• RECORD SET
▼
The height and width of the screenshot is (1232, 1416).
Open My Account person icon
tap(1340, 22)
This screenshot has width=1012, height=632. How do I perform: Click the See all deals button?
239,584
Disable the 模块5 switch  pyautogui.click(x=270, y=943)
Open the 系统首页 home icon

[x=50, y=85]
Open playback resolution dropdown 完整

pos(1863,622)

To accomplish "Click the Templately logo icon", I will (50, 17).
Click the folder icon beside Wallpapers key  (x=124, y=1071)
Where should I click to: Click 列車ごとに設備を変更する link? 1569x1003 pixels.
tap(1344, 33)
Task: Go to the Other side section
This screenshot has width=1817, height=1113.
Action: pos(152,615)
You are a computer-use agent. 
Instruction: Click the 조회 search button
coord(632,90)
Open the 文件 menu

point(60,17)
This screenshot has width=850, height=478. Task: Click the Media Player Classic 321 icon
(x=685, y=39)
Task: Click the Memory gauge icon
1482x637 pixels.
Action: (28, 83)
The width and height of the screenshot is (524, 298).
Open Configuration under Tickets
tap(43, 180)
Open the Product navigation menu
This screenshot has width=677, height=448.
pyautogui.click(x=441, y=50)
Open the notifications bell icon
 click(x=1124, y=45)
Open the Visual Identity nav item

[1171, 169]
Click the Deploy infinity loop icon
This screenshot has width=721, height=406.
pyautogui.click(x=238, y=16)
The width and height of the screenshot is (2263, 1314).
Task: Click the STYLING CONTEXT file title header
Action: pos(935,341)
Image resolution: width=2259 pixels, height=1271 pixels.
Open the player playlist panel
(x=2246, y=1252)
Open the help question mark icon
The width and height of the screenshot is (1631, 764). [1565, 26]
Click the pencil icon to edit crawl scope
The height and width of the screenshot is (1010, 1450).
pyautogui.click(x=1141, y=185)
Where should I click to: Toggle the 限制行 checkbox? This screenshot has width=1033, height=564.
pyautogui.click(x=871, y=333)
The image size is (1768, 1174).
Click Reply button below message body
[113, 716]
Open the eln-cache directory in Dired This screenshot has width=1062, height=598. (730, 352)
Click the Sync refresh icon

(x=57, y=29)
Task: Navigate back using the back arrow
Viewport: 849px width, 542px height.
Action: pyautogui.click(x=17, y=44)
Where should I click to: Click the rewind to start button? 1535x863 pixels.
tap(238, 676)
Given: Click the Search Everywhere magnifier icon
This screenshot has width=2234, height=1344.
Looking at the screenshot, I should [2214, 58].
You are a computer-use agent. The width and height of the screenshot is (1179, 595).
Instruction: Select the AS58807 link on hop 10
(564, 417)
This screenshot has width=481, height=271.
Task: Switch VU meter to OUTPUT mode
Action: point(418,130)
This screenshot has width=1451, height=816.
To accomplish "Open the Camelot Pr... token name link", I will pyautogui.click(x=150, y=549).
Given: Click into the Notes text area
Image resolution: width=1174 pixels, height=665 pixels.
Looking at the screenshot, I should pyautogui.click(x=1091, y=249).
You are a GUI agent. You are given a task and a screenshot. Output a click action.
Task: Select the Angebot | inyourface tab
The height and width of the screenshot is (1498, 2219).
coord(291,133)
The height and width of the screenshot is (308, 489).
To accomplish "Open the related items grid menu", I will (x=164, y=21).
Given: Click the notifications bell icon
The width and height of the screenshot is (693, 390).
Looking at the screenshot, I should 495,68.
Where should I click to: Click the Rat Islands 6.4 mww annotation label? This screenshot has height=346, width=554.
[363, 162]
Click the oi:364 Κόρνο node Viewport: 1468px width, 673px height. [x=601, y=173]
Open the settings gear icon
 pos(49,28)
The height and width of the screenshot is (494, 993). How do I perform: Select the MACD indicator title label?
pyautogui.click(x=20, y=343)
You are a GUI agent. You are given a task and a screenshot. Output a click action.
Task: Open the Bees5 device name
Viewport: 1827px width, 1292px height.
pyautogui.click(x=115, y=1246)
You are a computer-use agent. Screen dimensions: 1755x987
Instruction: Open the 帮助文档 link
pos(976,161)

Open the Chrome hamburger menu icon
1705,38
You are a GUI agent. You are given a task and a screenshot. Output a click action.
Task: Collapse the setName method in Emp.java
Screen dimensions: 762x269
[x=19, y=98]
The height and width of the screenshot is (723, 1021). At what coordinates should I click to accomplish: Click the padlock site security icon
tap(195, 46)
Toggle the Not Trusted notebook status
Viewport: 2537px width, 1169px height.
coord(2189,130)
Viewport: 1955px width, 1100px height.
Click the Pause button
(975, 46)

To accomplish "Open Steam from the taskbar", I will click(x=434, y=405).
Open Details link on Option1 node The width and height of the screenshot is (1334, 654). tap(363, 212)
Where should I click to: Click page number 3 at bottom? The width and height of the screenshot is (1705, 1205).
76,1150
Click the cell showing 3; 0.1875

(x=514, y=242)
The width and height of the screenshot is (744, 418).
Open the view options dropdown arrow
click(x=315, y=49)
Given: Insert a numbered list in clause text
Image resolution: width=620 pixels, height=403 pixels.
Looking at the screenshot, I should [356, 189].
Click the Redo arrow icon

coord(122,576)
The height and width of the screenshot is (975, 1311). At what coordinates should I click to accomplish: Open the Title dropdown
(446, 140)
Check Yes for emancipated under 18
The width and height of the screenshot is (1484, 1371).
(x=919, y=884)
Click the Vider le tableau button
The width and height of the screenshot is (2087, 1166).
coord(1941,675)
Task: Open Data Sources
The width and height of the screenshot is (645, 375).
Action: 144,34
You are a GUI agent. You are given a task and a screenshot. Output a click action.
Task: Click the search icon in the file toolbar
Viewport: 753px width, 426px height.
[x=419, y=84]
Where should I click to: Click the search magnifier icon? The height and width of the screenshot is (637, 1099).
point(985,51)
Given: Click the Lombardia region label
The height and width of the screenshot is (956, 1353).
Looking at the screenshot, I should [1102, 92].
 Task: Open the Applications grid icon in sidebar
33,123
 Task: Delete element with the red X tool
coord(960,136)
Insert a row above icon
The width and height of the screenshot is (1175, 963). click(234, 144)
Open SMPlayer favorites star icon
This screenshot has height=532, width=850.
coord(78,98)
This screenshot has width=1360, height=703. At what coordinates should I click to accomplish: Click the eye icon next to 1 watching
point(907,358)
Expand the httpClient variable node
▲
• PROMPT
Retype each line of the material above exactly.

• ANSWER AREA
The height and width of the screenshot is (1232, 1416).
Open My Account person icon
tap(1340, 22)
This screenshot has width=1012, height=632. How do I perform: Click the See all deals button?
239,584
Disable the 模块5 switch  pyautogui.click(x=270, y=943)
Open the 系统首页 home icon

[x=50, y=85]
Open playback resolution dropdown 完整

pos(1863,622)

To accomplish "Click the Templately logo icon", I will (50, 17).
Click the folder icon beside Wallpapers key  (x=124, y=1071)
Where should I click to: Click 列車ごとに設備を変更する link? 1569x1003 pixels.
tap(1344, 33)
Task: Go to the Other side section
This screenshot has width=1817, height=1113.
Action: pos(152,615)
You are a computer-use agent. 
Instruction: Click the 조회 search button
coord(632,90)
Open the 文件 menu

point(60,17)
This screenshot has width=850, height=478. Task: Click the Media Player Classic 321 icon
(x=685, y=39)
Task: Click the Memory gauge icon
1482x637 pixels.
Action: (28, 83)
The width and height of the screenshot is (524, 298).
Open Configuration under Tickets
tap(43, 180)
Open the Product navigation menu
This screenshot has width=677, height=448.
pyautogui.click(x=441, y=50)
Open the notifications bell icon
 click(x=1124, y=45)
Open the Visual Identity nav item

[1171, 169]
Click the Deploy infinity loop icon
This screenshot has width=721, height=406.
pyautogui.click(x=238, y=16)
The width and height of the screenshot is (2263, 1314).
Task: Click the STYLING CONTEXT file title header
Action: pos(935,341)
Image resolution: width=2259 pixels, height=1271 pixels.
Open the player playlist panel
(x=2246, y=1252)
Open the help question mark icon
The width and height of the screenshot is (1631, 764). [1565, 26]
Click the pencil icon to edit crawl scope
The height and width of the screenshot is (1010, 1450).
pyautogui.click(x=1141, y=185)
Where should I click to: Toggle the 限制行 checkbox? This screenshot has width=1033, height=564.
pyautogui.click(x=871, y=333)
The image size is (1768, 1174).
Click Reply button below message body
[113, 716]
Open the eln-cache directory in Dired This screenshot has width=1062, height=598. (730, 352)
Click the Sync refresh icon

(x=57, y=29)
Task: Navigate back using the back arrow
Viewport: 849px width, 542px height.
Action: pyautogui.click(x=17, y=44)
Where should I click to: Click the rewind to start button? 1535x863 pixels.
tap(238, 676)
Given: Click the Search Everywhere magnifier icon
This screenshot has width=2234, height=1344.
Looking at the screenshot, I should [2214, 58].
You are a computer-use agent. The width and height of the screenshot is (1179, 595).
Instruction: Select the AS58807 link on hop 10
(564, 417)
This screenshot has width=481, height=271.
Task: Switch VU meter to OUTPUT mode
Action: point(418,130)
This screenshot has width=1451, height=816.
To accomplish "Open the Camelot Pr... token name link", I will pyautogui.click(x=150, y=549).
Given: Click into the Notes text area
Image resolution: width=1174 pixels, height=665 pixels.
Looking at the screenshot, I should pyautogui.click(x=1091, y=249).
You are a GUI agent. You are given a task and a screenshot. Output a click action.
Task: Select the Angebot | inyourface tab
The height and width of the screenshot is (1498, 2219).
coord(291,133)
The height and width of the screenshot is (308, 489).
To accomplish "Open the related items grid menu", I will (x=164, y=21).
Given: Click the notifications bell icon
The width and height of the screenshot is (693, 390).
Looking at the screenshot, I should 495,68.
Where should I click to: Click the Rat Islands 6.4 mww annotation label? This screenshot has height=346, width=554.
[363, 162]
Click the oi:364 Κόρνο node Viewport: 1468px width, 673px height. [x=601, y=173]
Open the settings gear icon
 pos(49,28)
The height and width of the screenshot is (494, 993). How do I perform: Select the MACD indicator title label?
pyautogui.click(x=20, y=343)
You are a GUI agent. You are given a task and a screenshot. Output a click action.
Task: Open the Bees5 device name
Viewport: 1827px width, 1292px height.
pyautogui.click(x=115, y=1246)
You are a computer-use agent. Screen dimensions: 1755x987
Instruction: Open the 帮助文档 link
pos(976,161)

Open the Chrome hamburger menu icon
1705,38
You are a GUI agent. You are given a task and a screenshot. Output a click action.
Task: Collapse the setName method in Emp.java
Screen dimensions: 762x269
[x=19, y=98]
The height and width of the screenshot is (723, 1021). At what coordinates should I click to accomplish: Click the padlock site security icon
tap(195, 46)
Toggle the Not Trusted notebook status
Viewport: 2537px width, 1169px height.
coord(2189,130)
Viewport: 1955px width, 1100px height.
Click the Pause button
(975, 46)

To accomplish "Open Steam from the taskbar", I will click(x=434, y=405).
Open Details link on Option1 node The width and height of the screenshot is (1334, 654). tap(363, 212)
Where should I click to: Click page number 3 at bottom? The width and height of the screenshot is (1705, 1205).
76,1150
Click the cell showing 3; 0.1875

(x=514, y=242)
The width and height of the screenshot is (744, 418).
Open the view options dropdown arrow
click(x=315, y=49)
Given: Insert a numbered list in clause text
Image resolution: width=620 pixels, height=403 pixels.
Looking at the screenshot, I should [356, 189].
Click the Redo arrow icon

coord(122,576)
The height and width of the screenshot is (975, 1311). At what coordinates should I click to accomplish: Open the Title dropdown
(446, 140)
Check Yes for emancipated under 18
The width and height of the screenshot is (1484, 1371).
(x=919, y=884)
Click the Vider le tableau button
The width and height of the screenshot is (2087, 1166).
coord(1941,675)
Task: Open Data Sources
The width and height of the screenshot is (645, 375).
Action: 144,34
You are a GUI agent. You are given a task and a screenshot. Output a click action.
Task: Click the search icon in the file toolbar
Viewport: 753px width, 426px height.
[x=419, y=84]
Where should I click to: Click the search magnifier icon? The height and width of the screenshot is (637, 1099).
point(985,51)
Given: Click the Lombardia region label
The height and width of the screenshot is (956, 1353).
Looking at the screenshot, I should [1102, 92].
 Task: Open the Applications grid icon in sidebar
33,123
 Task: Delete element with the red X tool
coord(960,136)
Insert a row above icon
The width and height of the screenshot is (1175, 963). click(234, 144)
Open SMPlayer favorites star icon
This screenshot has height=532, width=850.
coord(78,98)
This screenshot has width=1360, height=703. At what coordinates should I click to accomplish: Click the eye icon next to 1 watching
point(907,358)
Expand the httpClient variable node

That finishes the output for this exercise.